Over the past couple of years society and media has become more and more “beauty” obsessed, constantly publishing images of the what is considered the “ideal” or “most desirable” bodies, features and attributes. This includes who has the best hairstyle, the best and strongest facial features, the best and biggest booty and flawless makeup amongst other things. However, this obsession is not just limited to the richest of rich in modern developed societies but it is now spilling over to the poorest of poor across the world board, with many both young and old risking and sometimes even losing their lives all in the name and pursuit of being deemed “beautiful”. And the saddest part of this all is those willing to put their lives at risk and even losing them are young black women who are letting their beauty be define by European standards. Going to the extent of getting butt implants and the latest craze being skin bleaching because there is this “Light skinned vs. Dark skinned” war going on with light skinned girls being deemed as being the more beautiful, desirable and superior complexion.

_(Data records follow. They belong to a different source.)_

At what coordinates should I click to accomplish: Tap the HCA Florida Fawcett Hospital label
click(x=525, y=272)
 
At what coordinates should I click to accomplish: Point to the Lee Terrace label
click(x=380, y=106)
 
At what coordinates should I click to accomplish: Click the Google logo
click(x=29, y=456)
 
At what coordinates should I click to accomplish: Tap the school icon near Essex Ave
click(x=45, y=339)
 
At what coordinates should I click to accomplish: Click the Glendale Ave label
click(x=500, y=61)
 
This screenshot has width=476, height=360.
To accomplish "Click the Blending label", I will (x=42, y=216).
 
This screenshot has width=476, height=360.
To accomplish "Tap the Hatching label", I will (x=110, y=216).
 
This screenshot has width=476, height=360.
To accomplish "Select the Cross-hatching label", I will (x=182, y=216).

As a result, this brings a number of questions to mind and can only make one wonder.As a result, this brings a number of questions to mind and can only make one wonder how far true and how much weight expressions such as “beauty is only skin deep”, and “beauty is in the eye of the beholder”, really carry?
The dictionary definition of beauty is as follows: –
1. “the qualities that give pleasure to the senses”

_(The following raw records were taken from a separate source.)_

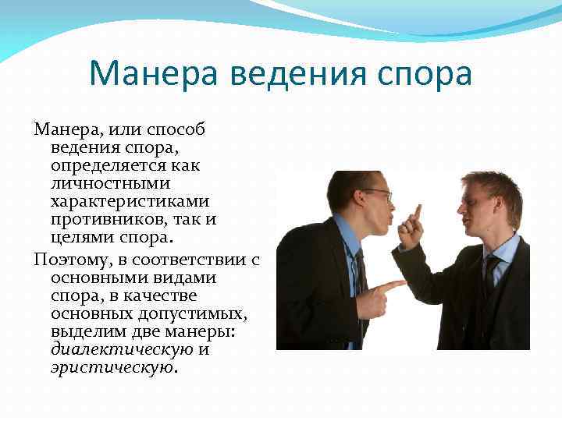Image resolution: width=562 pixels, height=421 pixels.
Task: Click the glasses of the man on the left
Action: coord(376,192)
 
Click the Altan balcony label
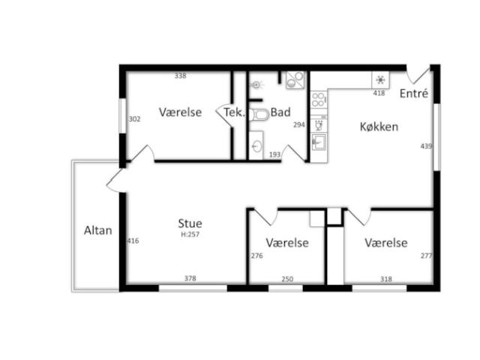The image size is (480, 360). click(98, 230)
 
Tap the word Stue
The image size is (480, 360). click(190, 224)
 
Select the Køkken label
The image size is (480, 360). click(379, 127)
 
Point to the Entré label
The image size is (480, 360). click(414, 93)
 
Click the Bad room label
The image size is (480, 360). click(280, 112)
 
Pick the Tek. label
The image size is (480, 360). click(235, 112)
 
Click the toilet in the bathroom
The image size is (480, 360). click(259, 115)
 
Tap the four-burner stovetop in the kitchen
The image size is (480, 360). click(318, 100)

2. “a very attractive or seductive looking woman”
3. “an outstanding example of its kind”
In his book, Makeup Makeovers Beauty Bible, makeup artist Robert Jones starts off by posing the question “what is beauty?” He then goes on to highlight that beauty is in the eyes of the beholder and everyone’s truth is somewhat different.

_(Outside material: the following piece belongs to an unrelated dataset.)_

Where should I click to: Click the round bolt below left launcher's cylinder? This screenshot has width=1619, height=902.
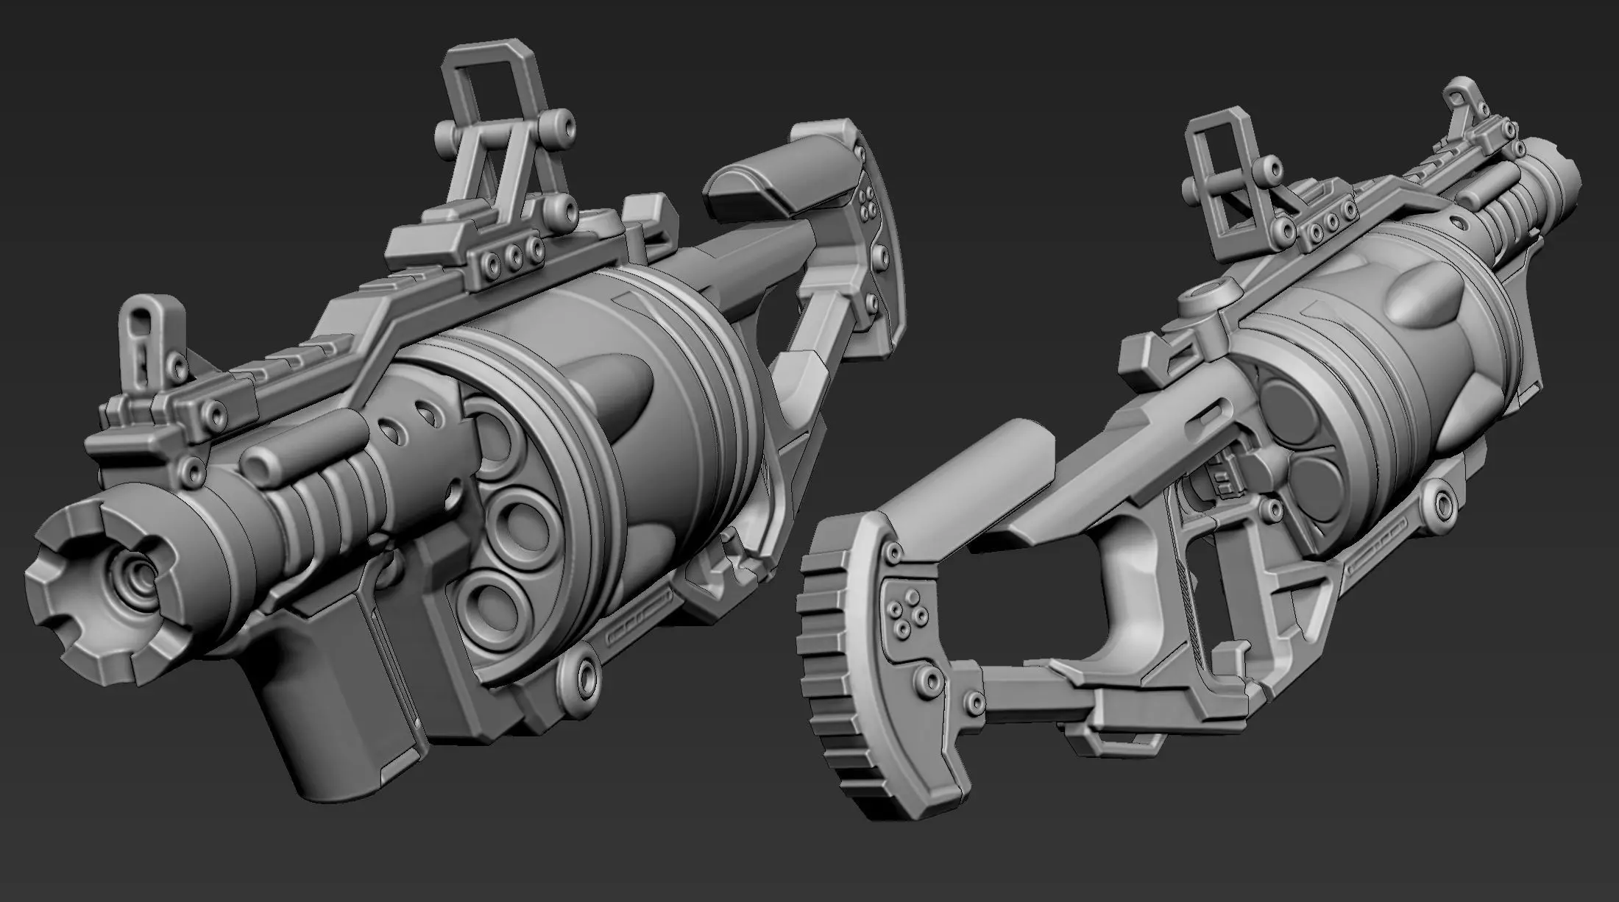tap(585, 672)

I also posed the same question in a few Facebook groups along with some other questions along the lines of ‘how does one define beauty? And determine that someone is beautiful’ ‘Have you ever been rejected or rejected someone because they didn’t “fit” your/their ideology of beauty?’ As well as ‘would you ever consider cosmetic surgery? If so where and why?’. The responses I got were neither here nor there but the most common thing was that of those who responded focused their definition of beauty on the basis of clothing, hairstyles and looks. Only one person admitted that she would consider cosmetic to help boost her self-esteem and make herself more desirable and appealing.
Reading some of the responses of how some women were rejected and even rejected good men because of their looks really hit home the extent in which media and society play a role in the way we view and value ourselves and others, thus making many more and more materialistic and it is now trickling down to the younger generations at a rapid rate. Gone are the days when people focused and paid more attention to a person’s heart, character, mindset, morals, values and beliefs. Now it’s all about who has the latest Red Bottom heels, the freshest Jordan’s, the biggest lips and butt or hottest and tightest abs. Gone are the days when people were high strung on self love, knew their worth, loved and embraced themselves and their imperfections gracefully to the point that the idea of conforming to the ways and ideas of the world were a no-go, to say the least. But a wise old soul once asked an interesting question that I will leave you to ponder about…
“If you could see a person’s soul, would it change your perception of beauty?”